None of that is irreparably damning, and indeed, not even the worst charges against her – most of them to be found on a whistle-blowing Instagram account called @outtathegloss created by disillusioned former staffers – proved to be fatal. Outta the Gloss alleged that retail staff were underpaid and subjected to racial microaggressions from customers and sometimes managers, complaints which the corporate took on board, without 100 per cent fulfilling the collective’s demands.
At the tip of the story, Glossier’s growth has plateaued and Weiss steps down as CEO, though stays on the board and actively involved. In 2022 they laid off a 3rd of their workforce. As a author for an audience of young women, I’d been quite invested within the girl boss movement and the cancellation of so lots of them didn’t necessarily feel progressive to me. Not because they didn’t do anything improper, but because they were held to much higher standards than male business leaders.

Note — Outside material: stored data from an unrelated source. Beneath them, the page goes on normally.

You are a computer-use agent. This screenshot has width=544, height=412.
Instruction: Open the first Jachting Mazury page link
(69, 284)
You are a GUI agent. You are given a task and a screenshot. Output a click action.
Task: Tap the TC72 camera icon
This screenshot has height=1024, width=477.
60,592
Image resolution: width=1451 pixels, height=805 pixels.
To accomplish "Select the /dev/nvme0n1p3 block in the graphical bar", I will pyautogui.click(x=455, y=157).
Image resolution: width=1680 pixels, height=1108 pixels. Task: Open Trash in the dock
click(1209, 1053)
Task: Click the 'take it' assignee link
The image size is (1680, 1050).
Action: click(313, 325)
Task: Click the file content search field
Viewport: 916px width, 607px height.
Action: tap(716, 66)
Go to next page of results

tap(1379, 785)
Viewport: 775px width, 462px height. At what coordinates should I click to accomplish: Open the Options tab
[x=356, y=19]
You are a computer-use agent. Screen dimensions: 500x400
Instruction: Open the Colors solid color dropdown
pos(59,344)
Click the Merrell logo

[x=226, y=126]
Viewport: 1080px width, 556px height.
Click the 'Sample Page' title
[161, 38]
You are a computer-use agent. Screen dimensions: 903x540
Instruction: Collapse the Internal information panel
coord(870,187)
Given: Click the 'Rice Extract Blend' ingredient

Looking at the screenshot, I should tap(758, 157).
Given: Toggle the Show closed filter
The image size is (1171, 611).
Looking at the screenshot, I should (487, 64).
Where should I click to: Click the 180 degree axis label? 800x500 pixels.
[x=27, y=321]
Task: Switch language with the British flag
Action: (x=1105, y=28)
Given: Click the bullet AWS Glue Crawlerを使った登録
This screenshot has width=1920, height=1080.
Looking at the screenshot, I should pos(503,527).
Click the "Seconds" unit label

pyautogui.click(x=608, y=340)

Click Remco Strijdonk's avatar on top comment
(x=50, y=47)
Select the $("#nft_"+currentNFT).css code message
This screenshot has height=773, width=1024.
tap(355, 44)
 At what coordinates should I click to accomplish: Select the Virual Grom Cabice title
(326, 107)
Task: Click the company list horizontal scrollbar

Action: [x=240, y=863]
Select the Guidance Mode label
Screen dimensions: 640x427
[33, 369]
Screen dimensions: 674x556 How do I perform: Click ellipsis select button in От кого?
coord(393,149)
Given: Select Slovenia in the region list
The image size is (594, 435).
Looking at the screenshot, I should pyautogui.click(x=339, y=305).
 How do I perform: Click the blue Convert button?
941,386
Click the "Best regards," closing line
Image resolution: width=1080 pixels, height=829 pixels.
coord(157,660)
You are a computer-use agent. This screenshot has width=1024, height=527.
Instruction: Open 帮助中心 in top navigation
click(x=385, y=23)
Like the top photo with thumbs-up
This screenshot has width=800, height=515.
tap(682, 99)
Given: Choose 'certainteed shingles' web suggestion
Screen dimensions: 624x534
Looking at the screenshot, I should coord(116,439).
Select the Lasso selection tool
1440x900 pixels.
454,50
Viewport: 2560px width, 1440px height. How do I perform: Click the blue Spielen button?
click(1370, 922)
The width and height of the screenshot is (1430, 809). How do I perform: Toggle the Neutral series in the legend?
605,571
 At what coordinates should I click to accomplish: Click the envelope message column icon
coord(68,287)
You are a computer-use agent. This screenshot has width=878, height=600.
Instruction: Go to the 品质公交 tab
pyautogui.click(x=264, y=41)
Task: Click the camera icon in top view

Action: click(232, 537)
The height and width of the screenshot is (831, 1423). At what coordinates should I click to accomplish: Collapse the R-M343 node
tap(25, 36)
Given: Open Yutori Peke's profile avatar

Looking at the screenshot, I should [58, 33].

We are able to’t ignore that Instagram, the platform that undeniably fuelled Glossier’s meteoric rise, launched, peaked and started to dwindle at almost the precise moments Glossier did. Whether the brand can reinvent itself because the go-to for Gen Z, the TikTok generation, stays to be seen. Its cool factor – the design and packaging – is indelibly linked to Millennials, particularly “Millennial Pink”. It’s not particularly inclusive, and doesn’t even pretend to be sustainable.
I still miss reading ITG and look back fondly on the times of Instagramming beauty products next to vases of flowers. I enjoyed my Glossier products but never repurchased them. For a nostalgic look presently, or for anyone enthusiastic about fashion, beauty and business culture, I can’t recommend this book highly enough.